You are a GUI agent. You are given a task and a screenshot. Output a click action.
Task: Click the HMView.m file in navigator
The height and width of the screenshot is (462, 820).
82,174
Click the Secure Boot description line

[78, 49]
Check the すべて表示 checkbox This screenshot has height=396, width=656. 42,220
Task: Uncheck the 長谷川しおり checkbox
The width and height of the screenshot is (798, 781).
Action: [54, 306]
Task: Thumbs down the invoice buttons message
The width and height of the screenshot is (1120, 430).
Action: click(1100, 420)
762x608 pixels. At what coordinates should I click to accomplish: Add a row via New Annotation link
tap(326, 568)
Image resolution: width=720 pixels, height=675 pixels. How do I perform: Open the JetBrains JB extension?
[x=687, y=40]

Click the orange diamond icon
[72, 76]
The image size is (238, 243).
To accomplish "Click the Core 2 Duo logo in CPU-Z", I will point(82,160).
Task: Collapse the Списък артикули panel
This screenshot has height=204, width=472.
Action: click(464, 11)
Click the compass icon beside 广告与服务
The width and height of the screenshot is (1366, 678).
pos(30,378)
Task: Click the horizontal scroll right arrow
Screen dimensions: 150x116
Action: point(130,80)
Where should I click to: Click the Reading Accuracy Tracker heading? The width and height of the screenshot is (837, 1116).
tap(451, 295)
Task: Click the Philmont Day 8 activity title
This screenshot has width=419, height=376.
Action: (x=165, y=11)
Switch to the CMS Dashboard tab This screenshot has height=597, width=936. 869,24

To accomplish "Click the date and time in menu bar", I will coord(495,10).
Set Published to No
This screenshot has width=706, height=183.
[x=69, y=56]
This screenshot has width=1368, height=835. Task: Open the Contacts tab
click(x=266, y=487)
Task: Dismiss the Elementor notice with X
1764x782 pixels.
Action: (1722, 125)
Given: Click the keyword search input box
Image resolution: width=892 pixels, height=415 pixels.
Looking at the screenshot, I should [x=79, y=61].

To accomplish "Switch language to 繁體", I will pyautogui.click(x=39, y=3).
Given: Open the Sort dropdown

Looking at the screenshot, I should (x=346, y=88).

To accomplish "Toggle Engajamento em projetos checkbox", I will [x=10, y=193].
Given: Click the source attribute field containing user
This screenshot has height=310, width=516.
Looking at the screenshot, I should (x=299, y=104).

▶ [WHAT THE TASK REQUIRES]: From the data above, copy every line where "Switch" appears.

▶ [SOLVED EXERCISE]:
Switch to the CMS Dashboard tab This screenshot has height=597, width=936. 869,24
To accomplish "Switch language to 繁體", I will pyautogui.click(x=39, y=3).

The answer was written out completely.